German Foreign Minister Annalena Baerbock has emphasized the close security cooperation between the countries bordering the Baltic Sea in view of Russia's ongoing invasion of Ukraine.

"The security of each of us is the security of all of us — also here in the Baltic Sea region," Baerbock said on Thursday at the beginning of the meeting of the Council of the Baltic Sea States (CBSS). The region's foreign ministers met in the historic city of Wismar on Germany's Baltic Sea coast.

Baerbock said that the war in Ukraine was a turning point for the region and the council in particular. At the end of March 2022, Russian troops invaded Ukraine, and Russia's membership of the CBSS was suspended at the beginning of March 2022. Moscow then announced its withdrawal in May 2022.

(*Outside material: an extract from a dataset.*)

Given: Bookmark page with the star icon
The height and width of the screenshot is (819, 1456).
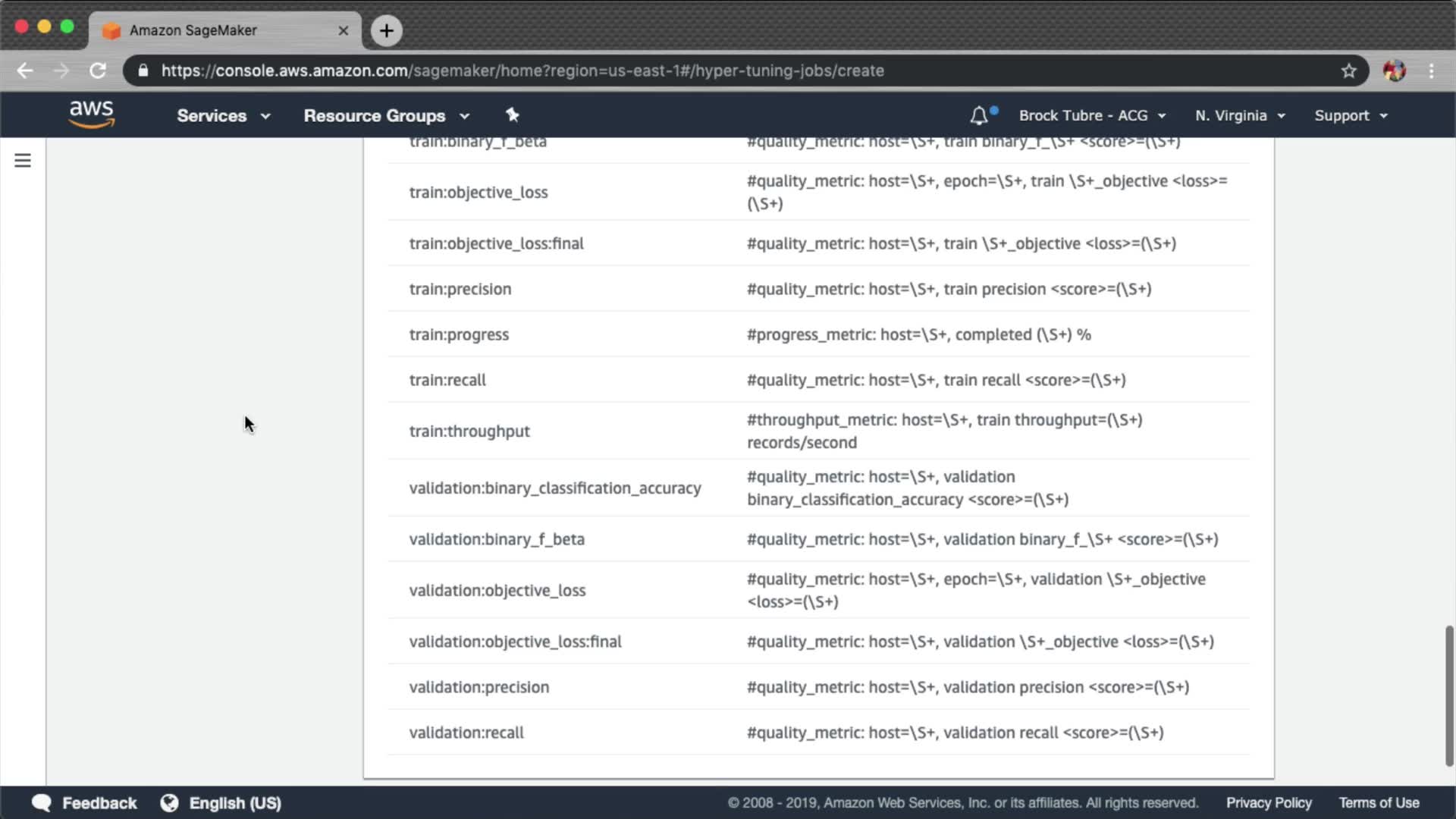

What was discussed in Wismar?

Increased cooperation on security and energy issues have been key areas of focus. 

During the meeting, German Minister of Housing Klara Geywitz highlighted the direct effects of the war both for critical infrastructure and the refugee situation in cities and municipalities. Geywitz said an accelerated energy turnaround was needed to make the region independent of fossil fuels.

The Council also sees munitions clearance as a joint task for the nations bordering the European body of water despite differing priorities, the council's director general Grzegorz Poznanski said on Friday.

Regardless of whether conventional or chemical warfare agents are located in the northern or southern waters, the danger they pose affects the entire Baltic Sea, he said.

Meeting of the Council of the Baltic Sea States in Wismar, Germany
Munitions clearance is a joint task for the Baltic Sea countriesImage: Jens Büttner/dpa/picture alliance

What is the CBSS?

The Council of the Baltic Sea States was founded in 1992 and its headquarters is based in Stockholm. The members are Germany, Norway, Denmark, Estonia, Finland, Lithuania, Latvia, Poland, Sweden, Iceland and the European Union. Germany chairs the CBSS until July.

Until the Russian invasion of Ukraine, the Baltic Council was one of the diplomatic circles in which concrete cooperation with Moscow on technical issues was possible.